State-owned banks in China intervened on Monday to strengthen the yuan, limiting liquidity in the offshore foreign currency market and actively selling US dollars domestically as shares fell sharply. Concerns about the yuan’s swift decline pushed this action, which coincided with a steep loss in China’s A shares, with the benchmark Shanghai Composite index falling 2.7% on the day, its highest one-day drop since April 2022.
According to sources familiar with the situation, state-owned banks reduced lending to their peers in the offshore market, thus lowering offshore yuan liquidity and boosting the cost of shorting the currency. Concurrently, these banks aggressively sold dollars in the onshore spot foreign exchange market to prevent the yuan from falling sharply, with a particular focus on the 7.2 per dollar level.

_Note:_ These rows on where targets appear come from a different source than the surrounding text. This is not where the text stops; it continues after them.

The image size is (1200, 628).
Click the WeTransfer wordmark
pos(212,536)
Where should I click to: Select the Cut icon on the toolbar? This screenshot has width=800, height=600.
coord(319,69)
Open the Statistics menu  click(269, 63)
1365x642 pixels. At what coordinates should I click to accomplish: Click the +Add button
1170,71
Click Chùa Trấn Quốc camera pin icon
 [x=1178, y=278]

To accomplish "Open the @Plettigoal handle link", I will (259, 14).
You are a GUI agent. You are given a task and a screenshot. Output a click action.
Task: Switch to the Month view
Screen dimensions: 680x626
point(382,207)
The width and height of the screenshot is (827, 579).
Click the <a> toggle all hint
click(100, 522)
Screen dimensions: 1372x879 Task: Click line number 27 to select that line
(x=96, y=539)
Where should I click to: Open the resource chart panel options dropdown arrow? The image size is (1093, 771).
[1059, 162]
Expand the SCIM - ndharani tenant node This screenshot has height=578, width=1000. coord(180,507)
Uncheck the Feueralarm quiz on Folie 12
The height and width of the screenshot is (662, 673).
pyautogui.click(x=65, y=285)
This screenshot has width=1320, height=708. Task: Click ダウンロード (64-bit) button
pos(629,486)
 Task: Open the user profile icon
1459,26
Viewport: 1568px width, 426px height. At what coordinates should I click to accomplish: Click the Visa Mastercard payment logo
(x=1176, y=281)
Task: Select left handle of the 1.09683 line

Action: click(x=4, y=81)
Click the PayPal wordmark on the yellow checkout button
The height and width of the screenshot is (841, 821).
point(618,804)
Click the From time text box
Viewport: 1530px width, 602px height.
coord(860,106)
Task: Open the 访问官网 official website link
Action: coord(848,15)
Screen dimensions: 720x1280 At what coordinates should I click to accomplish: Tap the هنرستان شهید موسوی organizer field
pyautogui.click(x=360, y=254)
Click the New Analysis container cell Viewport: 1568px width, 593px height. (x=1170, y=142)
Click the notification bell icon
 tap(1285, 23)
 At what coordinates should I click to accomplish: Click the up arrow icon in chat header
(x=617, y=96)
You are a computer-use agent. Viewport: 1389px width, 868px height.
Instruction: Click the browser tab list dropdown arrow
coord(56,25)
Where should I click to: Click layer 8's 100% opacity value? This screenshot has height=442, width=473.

Gary Ng, a senior economist for Asia Pacific at Natixis, stated, “It is a clear policy signal to stabilize the yuan and counter the negative market sentiment on equities.” Overseas investors have been cautious, with nearly $1.6 billion in Chinese shares sold since the beginning of the year, indicating concerns about signs of an economic slowdown in the world’s second-largest economy.
As a result of these steps, offshore yuan tomorrow-next forwards rose to a more than two-month high of 4.25 points late Monday, indicating tighter liquidity conditions. This proactive intervention demonstrates China’s commitment to keeping its currency stable in the face of market volatility and economic uncertainty.